Looking to the future of speculative fiction, teacher, linguist and author Rob Cameron points to the genre’s growth over the past few decades from a niche, isolated faction of enthusiasts to a universal mode of entertainment. 

“With the popularization of science fiction through film, especially Marvel, ‘geek culture’ has become much more expansive — you do not have to be a geek to enjoy it,” Cameron said. “At the same time, authors’ expectations of their readers have changed with these new mediums: Are people really going to sit down and read this book? This kind of thinking sparks novel ideas like ‘choose your own adventure’ narratives, comic books, video games and more.”

According to Biswas, the Speculative Fiction Project came to life when he pitched the idea of centering speculative fiction around scholarship at Dartmouth to Diamond. When selecting the authors for the panel, Biswas shared that the organizers primarily aimed to represent diversity in both background and writing experience. 
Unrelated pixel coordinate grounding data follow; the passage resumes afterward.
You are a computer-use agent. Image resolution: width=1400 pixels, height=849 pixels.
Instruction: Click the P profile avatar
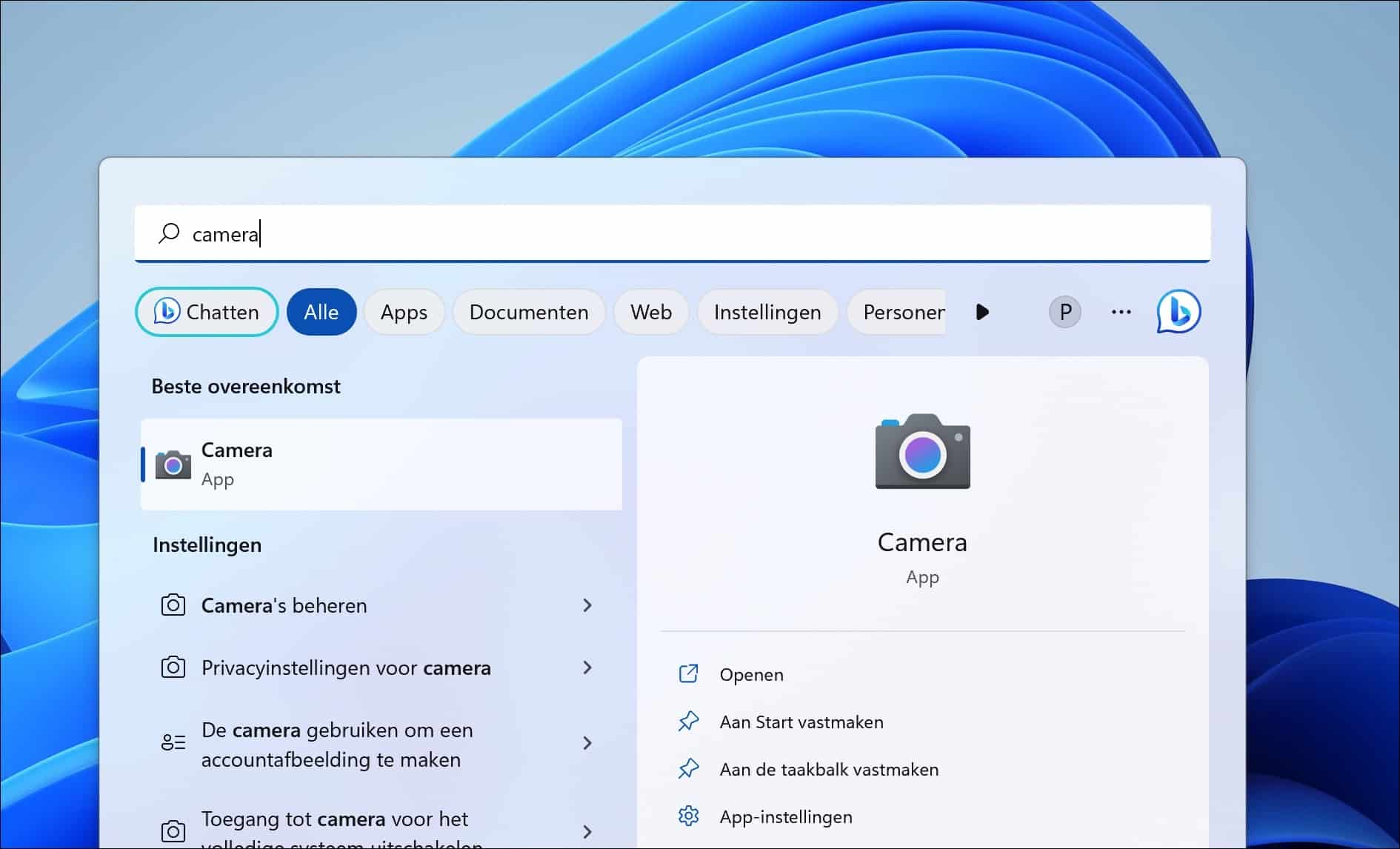click(1064, 312)
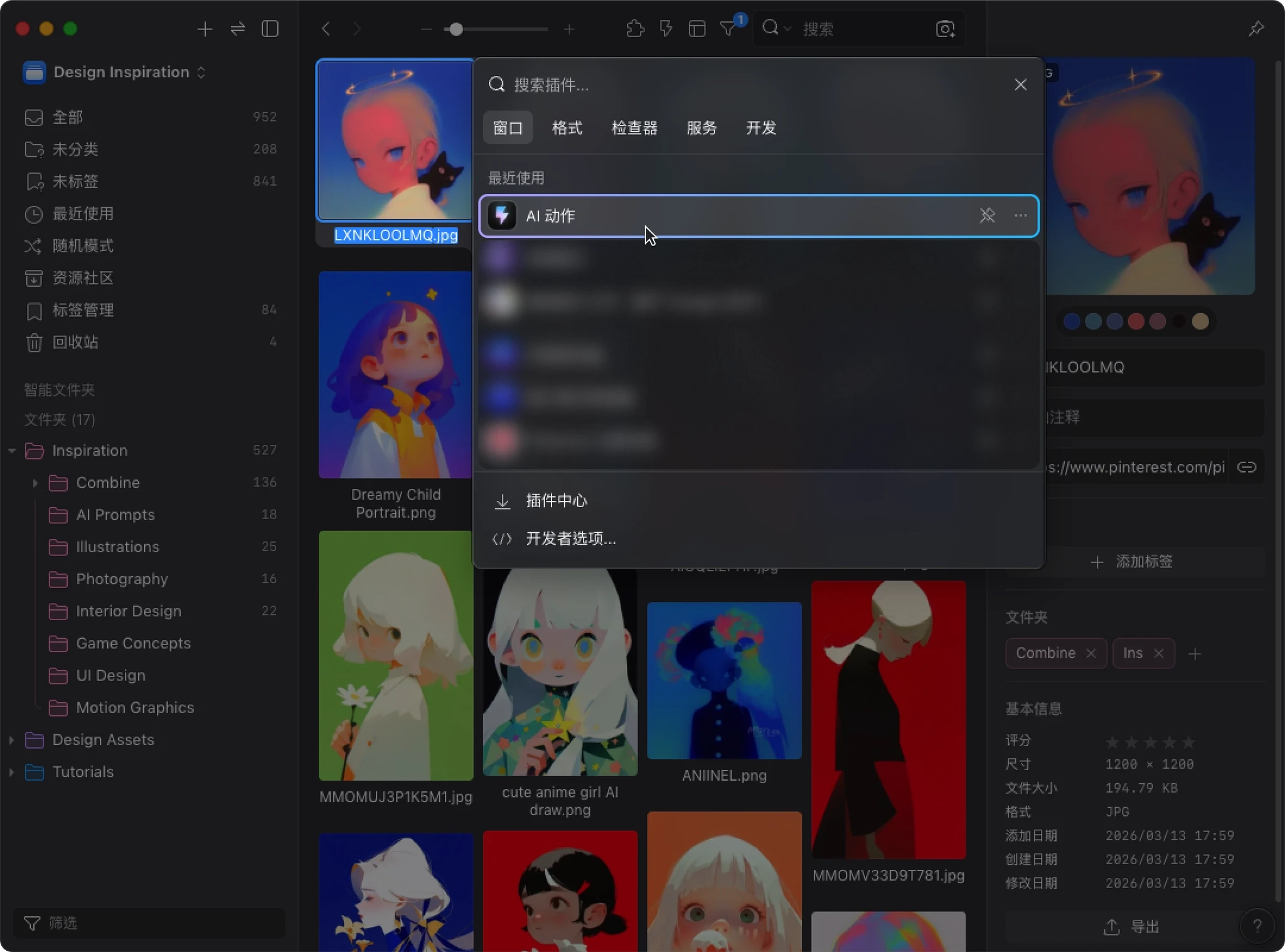Open more options for AI 动作 plugin
1285x952 pixels.
[1020, 216]
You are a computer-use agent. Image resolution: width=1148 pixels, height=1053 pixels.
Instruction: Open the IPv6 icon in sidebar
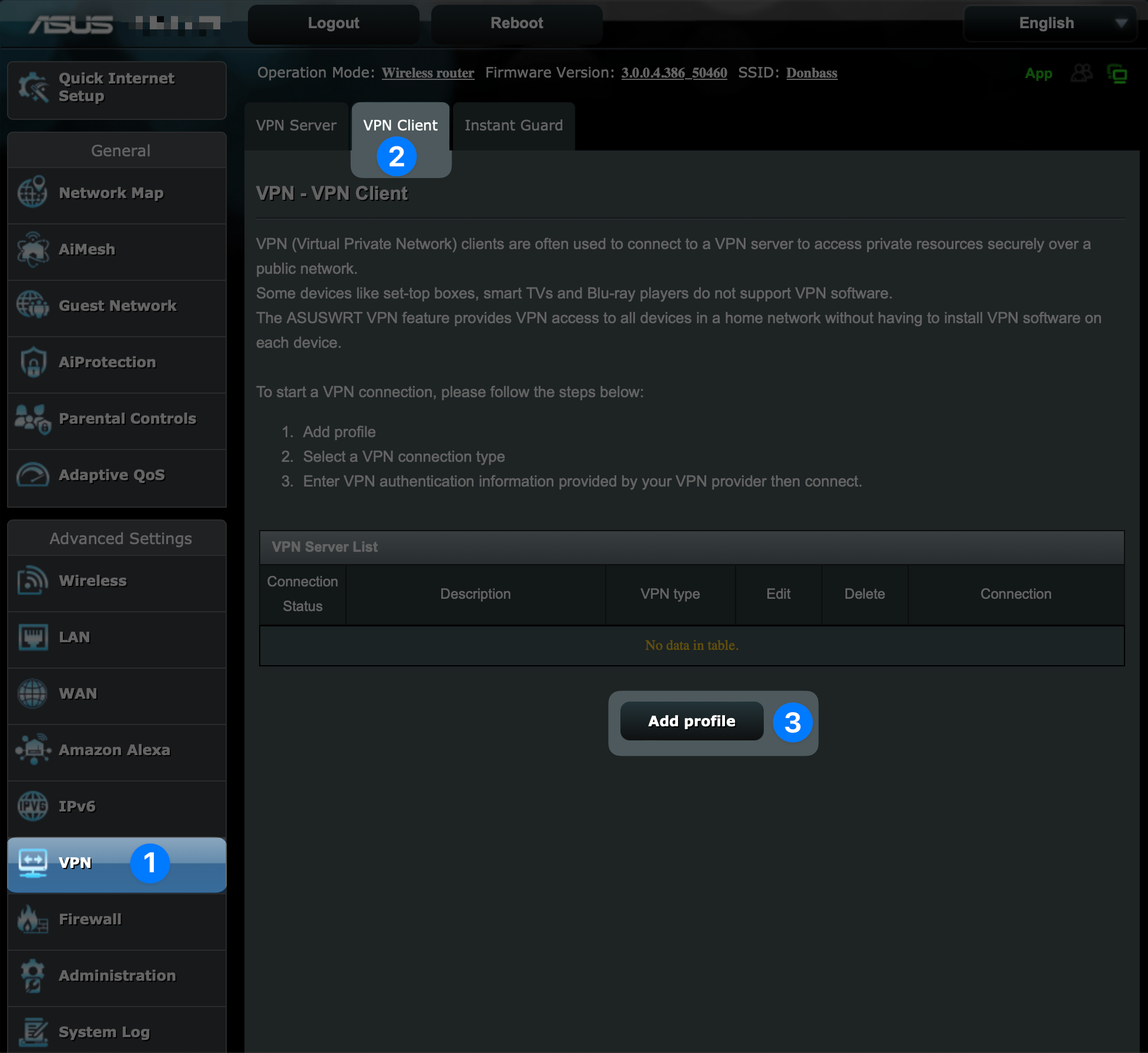32,806
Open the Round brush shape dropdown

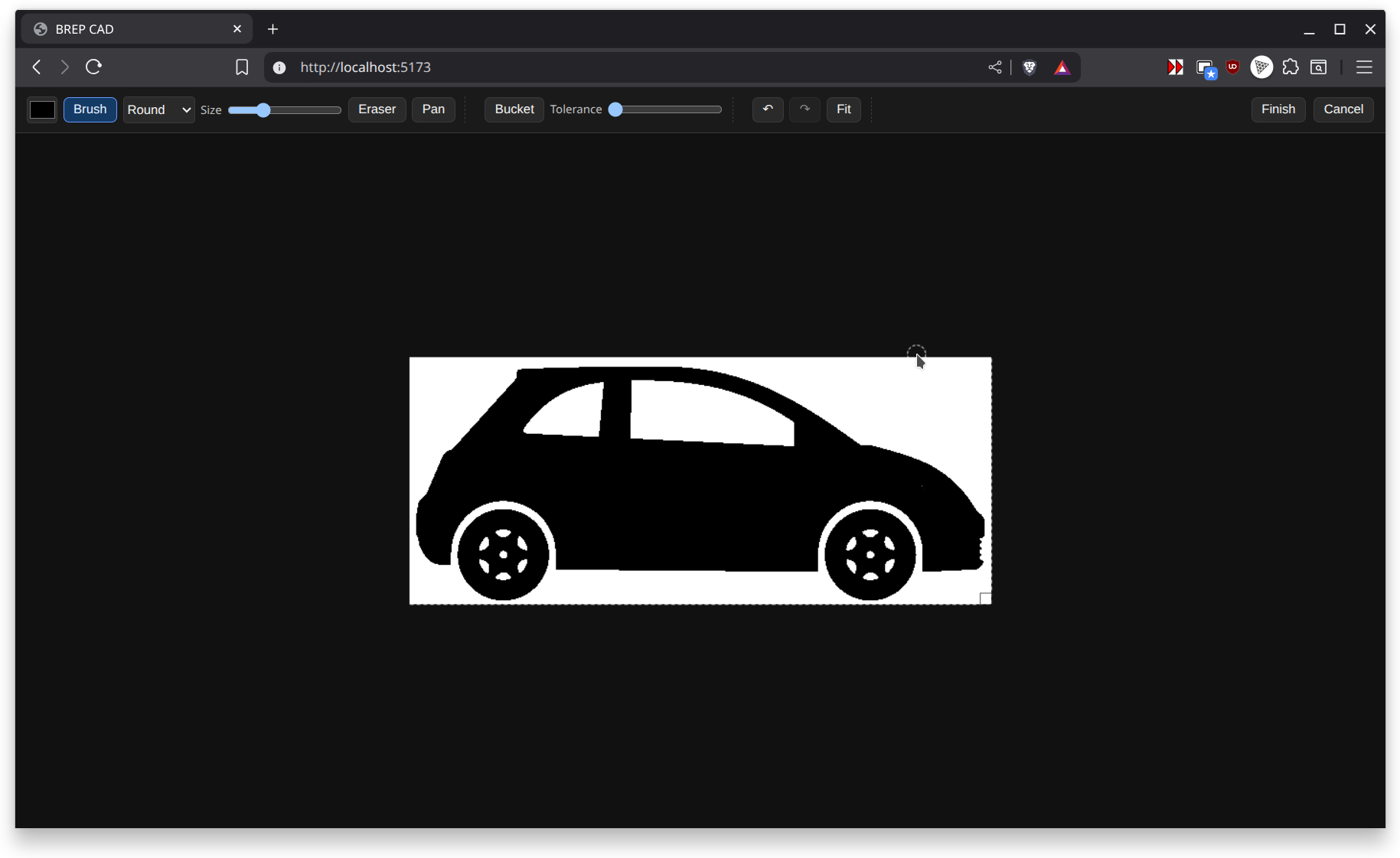coord(158,109)
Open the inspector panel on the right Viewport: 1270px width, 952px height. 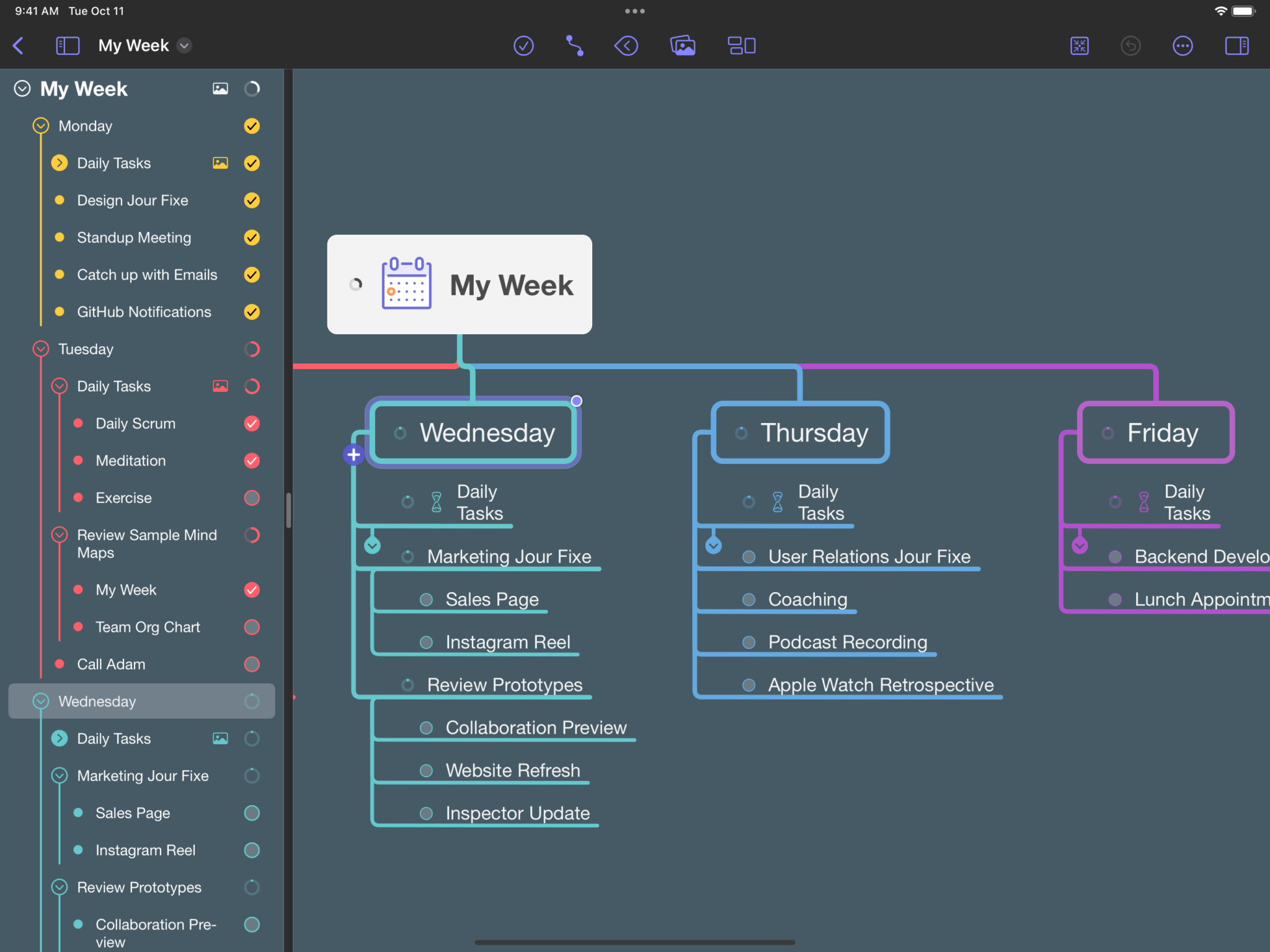(1237, 45)
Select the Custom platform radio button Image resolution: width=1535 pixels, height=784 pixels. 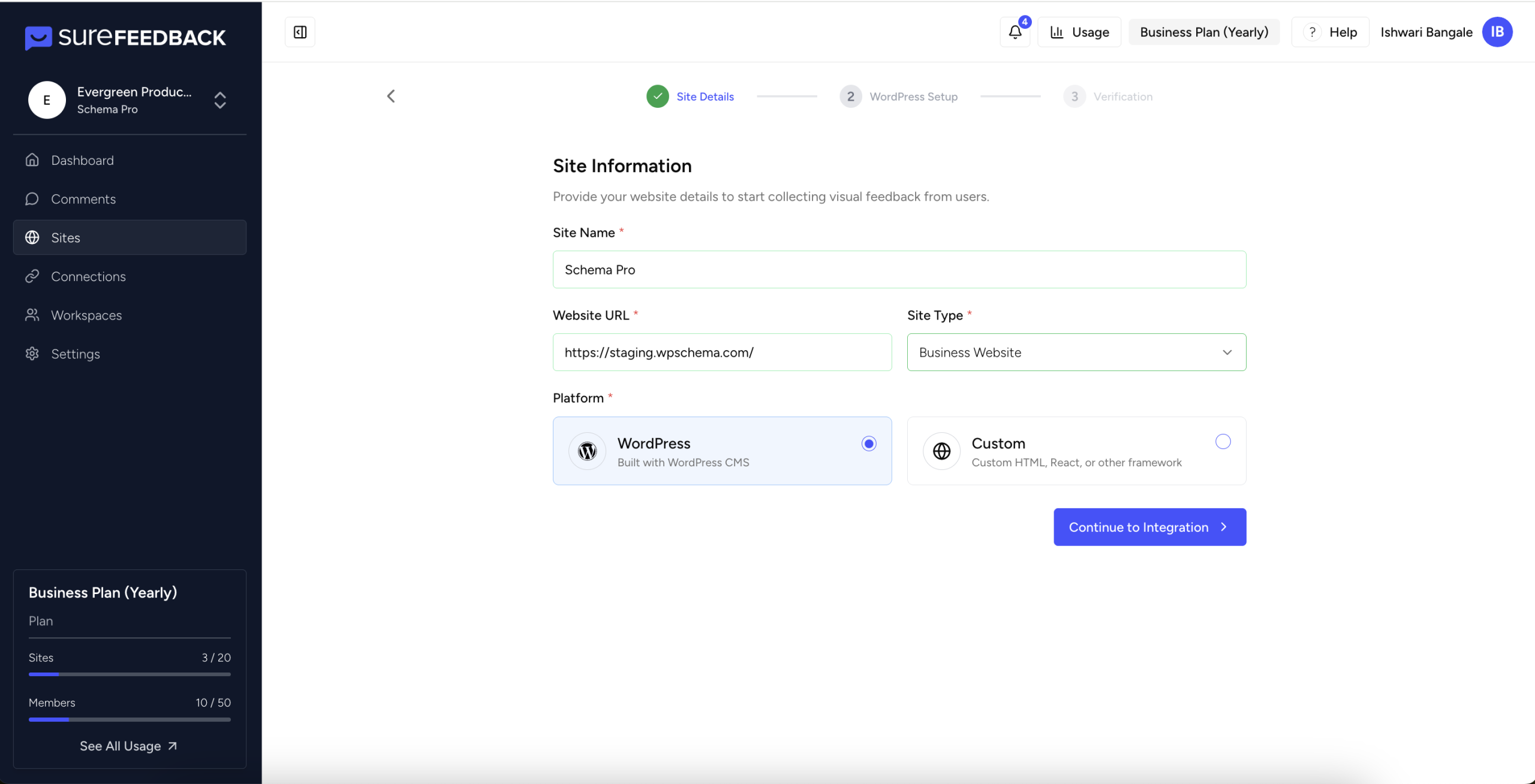1223,442
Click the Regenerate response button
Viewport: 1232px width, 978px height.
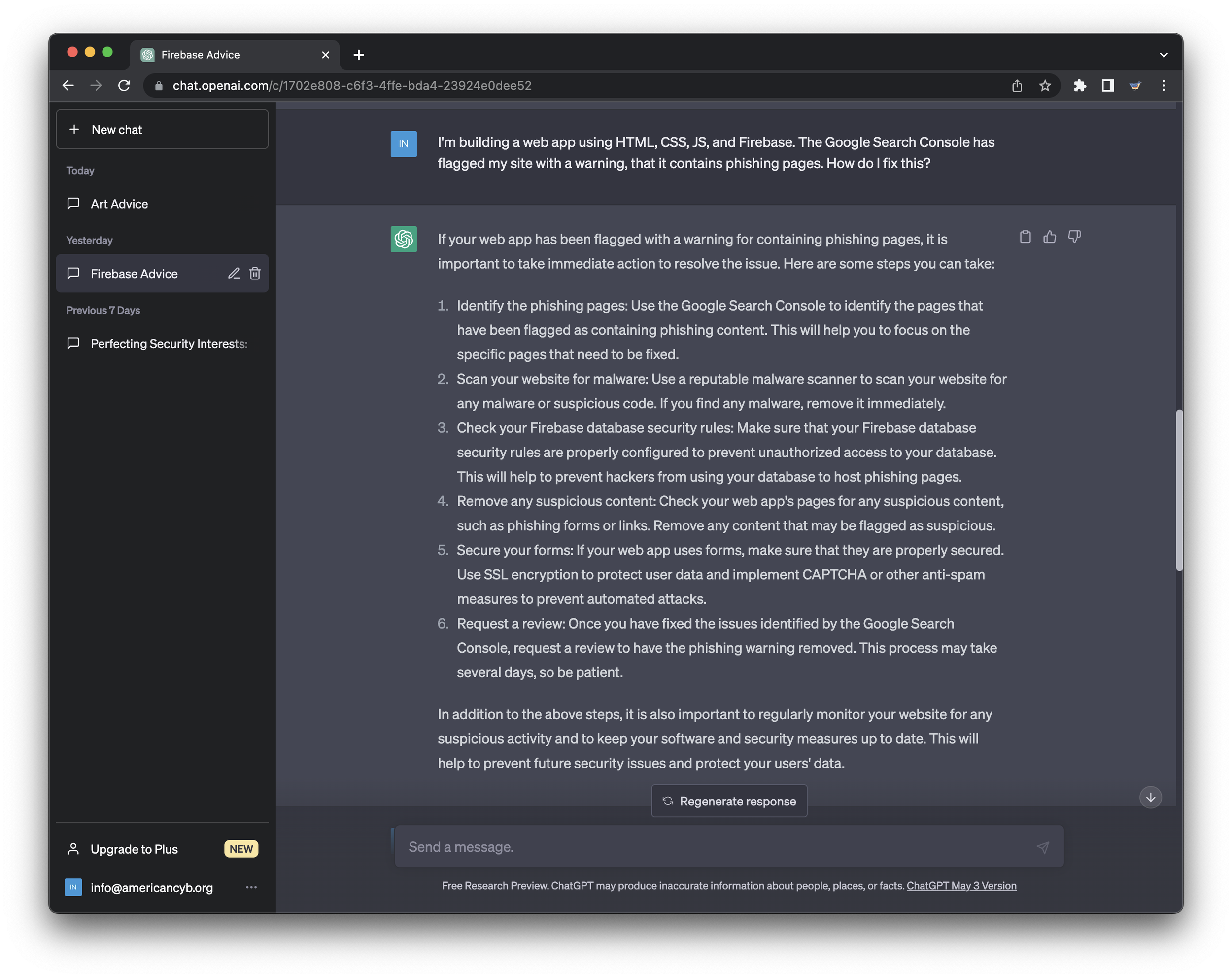[x=729, y=801]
“If you’re claiming to do a project that looks at the future of humanity, you need to represent diverse perspectives,” he said. 

Biswas added that if the project were to happen again, he hopes it can bring together an even more diverse group of people with more funding. 

“In the future, with better channels of funding, we hope to have more geographic diversity and be able to bring in international authors,” Biswas said.  

The Speculative Fiction Project will continue as authors workshop their stories with their research partners. These works of fiction will be presented at a Dartmouth symposium in June and will subsequently be synthesized into an anthology in Lightspeed Magazine next year. 

According to Clark, students will be invited to submit their own stories and up to four of them will be chosen and featured in the professional collection.